● CUPLIKAN TEKS
----
1 Korintus 13:13
Seluruh khotbah tentang iman, pengharapan, dan kasih ini terangkum di dalam satu kesimpulan di 1 Korintus 13:13. Ayat ini merupakan ayat yang sangat penting dan indah. Iman, pengharapan, dan kasih, di antara ketiga ini yang paling besar adalah kasih. Kasih paling besar, lebih besar dari iman dan pengharapan, karena kasih adalah Allah, dan Allah kekal adanya. Dalam pacaran atau pernikahan, orang selalu berkata, “Aku mencintaimu selamanya.” Banyak anak-anak remaja juga mengucapkan kalimat ini, “Aku mencintaimu dengan cinta yang kekal.” Apakah itu berarti mereka sudah mengerti kekekalan? Apakah mereka sanggup menjamin cinta mereka akan kekal? Mengapa mereka berani berkata demikian? Hal ini mungkin karena konsep tersebut sudah ada ketika Tuhan memberikan kehidupan kepada manusia, hidup yang dikasihi dan mengasihi.
Hidup yang hanya menerima cinta tetapi tidak sanggup memberikan cinta, tidak akan pernah puas. Kepuasan cinta terjadi karena memberi dan menerima. Jika hanya menerima tetapi tidak memberi, juga tidak akan puas. Ketika mengasihi, kita berbagi, merasakan, dan mengalami perasaan cinta yang Tuhan berikan kepada manusia. Di dalam 1 Korintus 13, cinta dikatakan dalam bentuk negasi, yaitu apa yang bukan cinta, baru setelah itu diberi tahu apa itu cinta.
Tanpa iman, tidak ada orang yang kembali kepada Tuhan dan diterima oleh Tuhan. Tanpa pengharapan, tidak ada orang yang mempunyai pengertian tentang janji Tuhan, khususnya dalam hidup yang kekal. Tanpa kasih, tidak ada orang yang mengerti bagaimana membagi hidupnya menjadi berkat bagi orang lain. Iman, pengharapan, dan kasih menjadi tiga unsur yang mengisi kerohanian kita. Tanpa iman, pengharapan, dan kasih, kerohanian kita akan kosong, tidak berhubungan dengan firman dan janji Tuhan, serta segala sesuatu yang diberikan Tuhan untuk kita.
----
● CATATAN YANG TERSEDIA
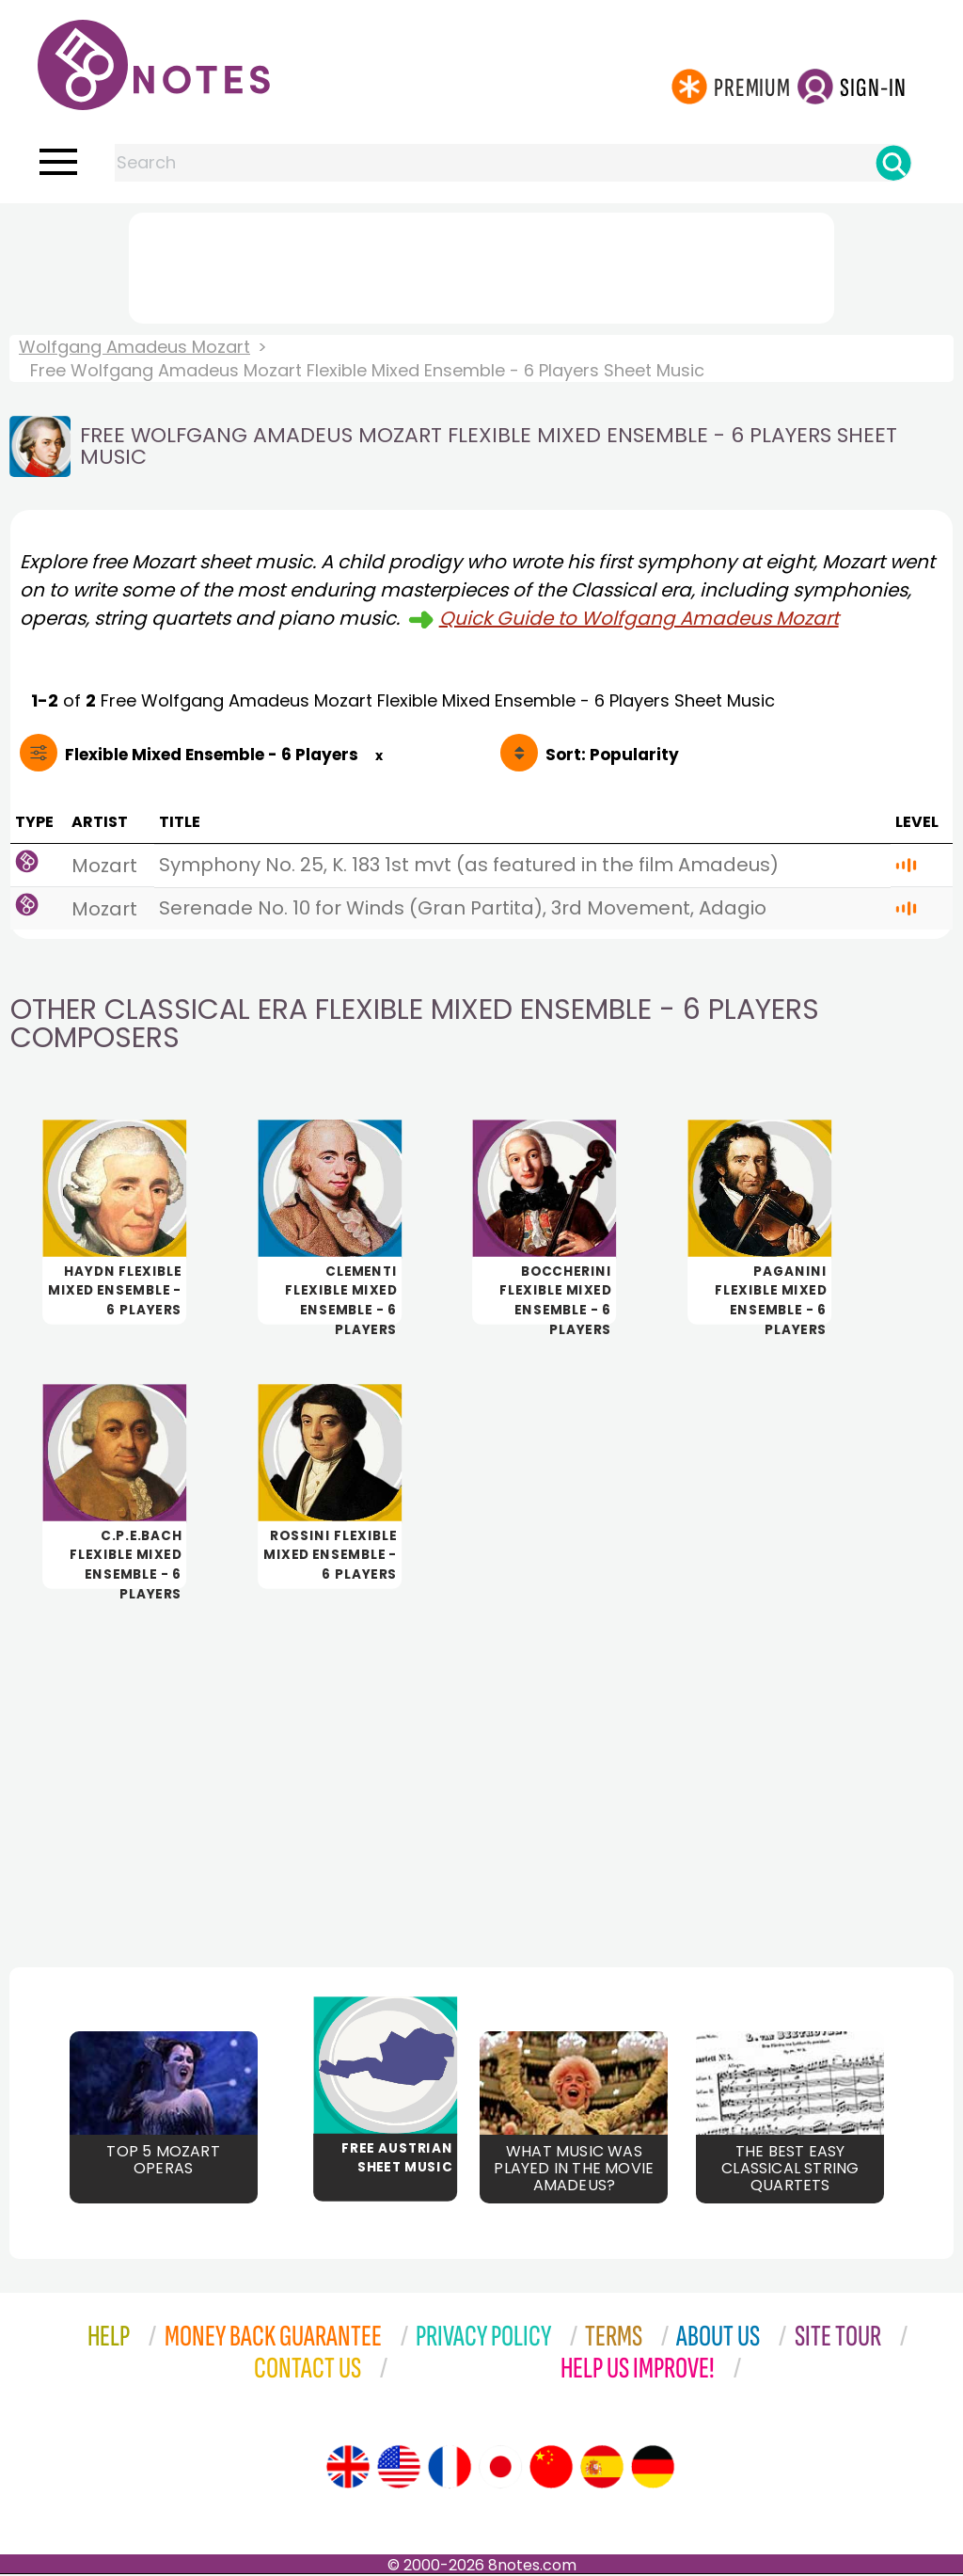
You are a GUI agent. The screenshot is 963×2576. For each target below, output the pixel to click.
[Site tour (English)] (347, 2468)
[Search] (893, 163)
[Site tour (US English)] (398, 2468)
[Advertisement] (481, 264)
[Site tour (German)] (652, 2468)
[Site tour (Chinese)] (551, 2468)
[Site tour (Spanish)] (601, 2468)
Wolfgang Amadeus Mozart (134, 346)
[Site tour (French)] (449, 2468)
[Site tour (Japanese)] (500, 2468)
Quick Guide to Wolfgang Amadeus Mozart (639, 618)
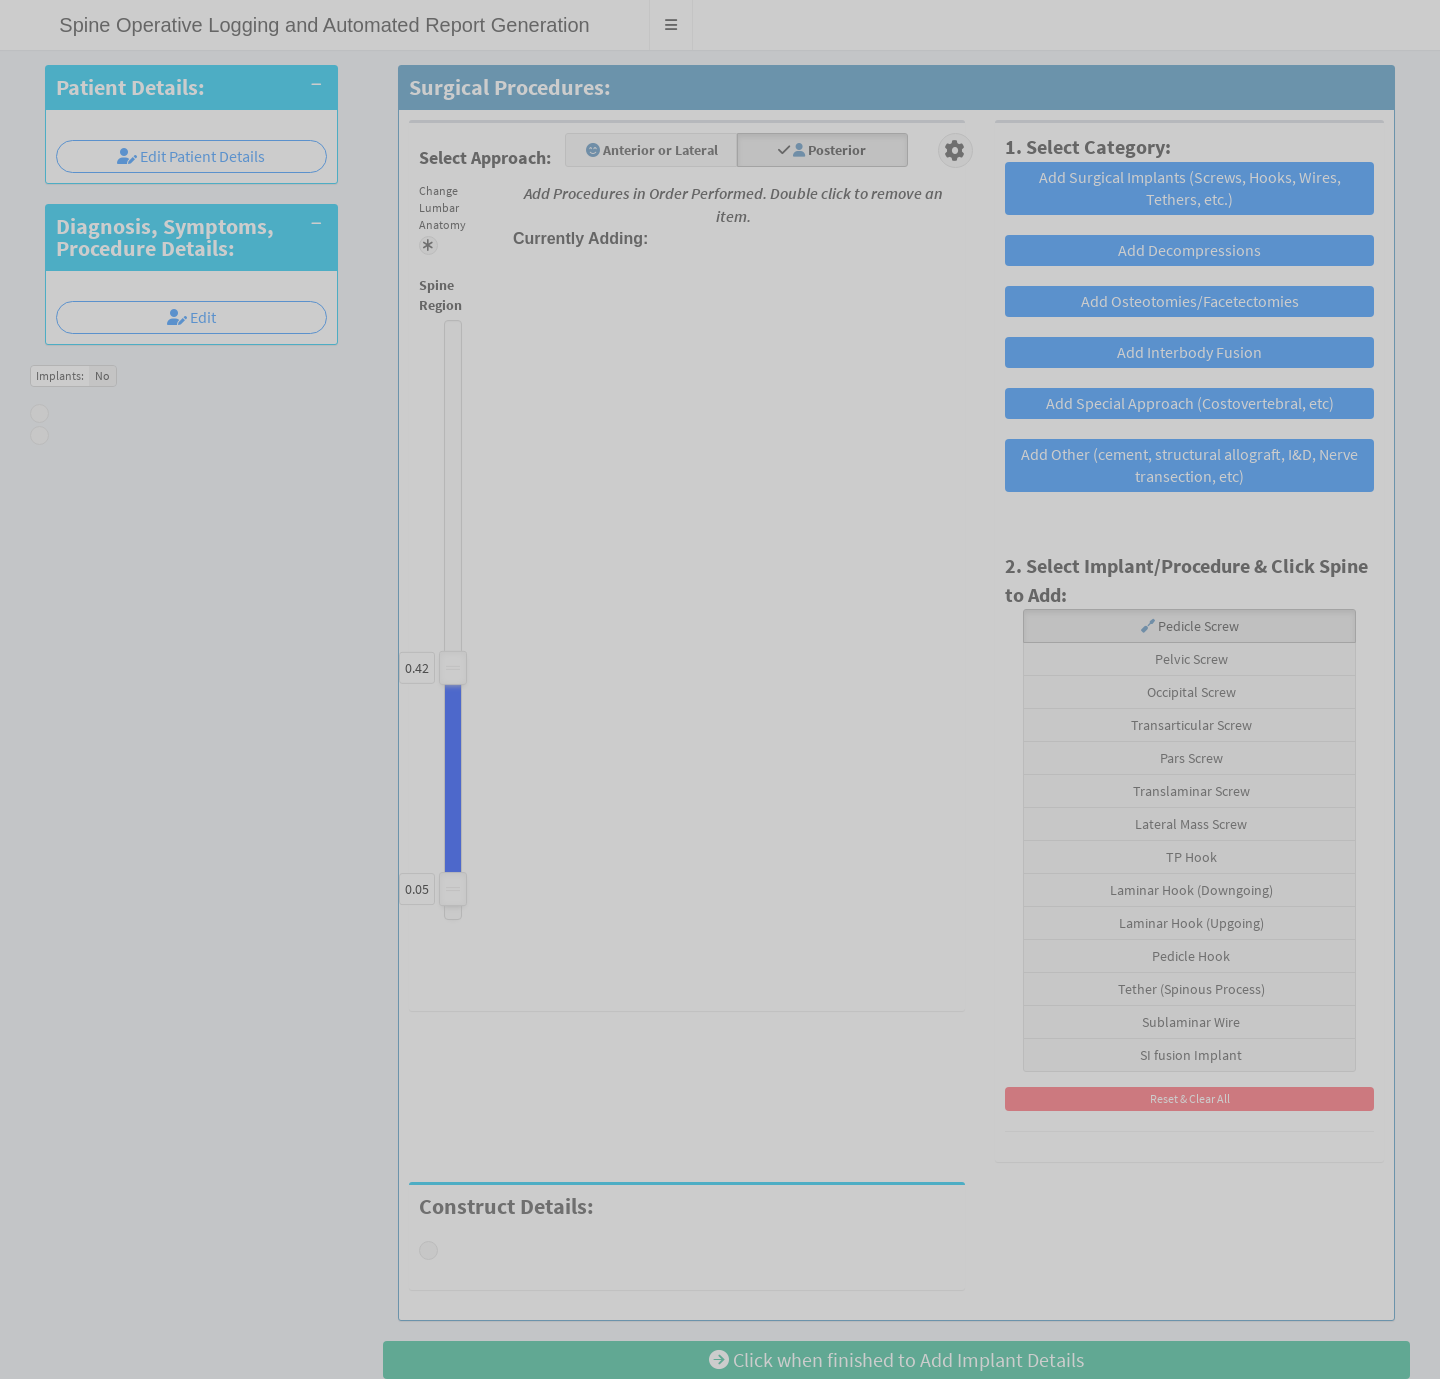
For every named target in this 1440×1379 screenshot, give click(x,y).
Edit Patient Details (191, 156)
----
● SASARAN TUGAS
1. Salin kembali dengan tepat bagian teks khotbah mulai dari "Tanpa iman, tidak" sampai dengan "Tuhan untuk kita.".
2. Tuliskan ulang seluruh catatan tanpa perubahan sedikit pun, tetapi jangan sertakan gambar-gambarnya.
Catatan-catatan ini tidak ada hubungannya dengan teks khotbah tersebut.

● HASIL AKHIR
1.
Tanpa iman, tidak ada orang yang kembali kepada Tuhan dan diterima oleh Tuhan. Tanpa pengharapan, tidak ada orang yang mempunyai pengertian tentang janji Tuhan, khususnya dalam hidup yang kekal. Tanpa kasih, tidak ada orang yang mengerti bagaimana membagi hidupnya menjadi berkat bagi orang lain. Iman, pengharapan, dan kasih menjadi tiga unsur yang mengisi kerohanian kita. Tanpa iman, pengharapan, dan kasih, kerohanian kita akan kosong, tidak berhubungan dengan firman dan janji Tuhan, serta segala sesuatu yang diberikan Tuhan untuk kita.

2.
You are a GUI agent. The screenshot is 963×2576. For each target below, output the pixel to click.
[Site tour (English)] (347, 2468)
[Search] (893, 163)
[Site tour (US English)] (398, 2468)
[Advertisement] (481, 264)
[Site tour (German)] (652, 2468)
[Site tour (Chinese)] (551, 2468)
[Site tour (Spanish)] (601, 2468)
Wolfgang Amadeus Mozart (134, 346)
[Site tour (French)] (449, 2468)
[Site tour (Japanese)] (500, 2468)
Quick Guide to Wolfgang Amadeus Mozart (639, 618)
For every named target in this 1440×1379 screenshot, give click(x,y).
Edit Patient Details (191, 156)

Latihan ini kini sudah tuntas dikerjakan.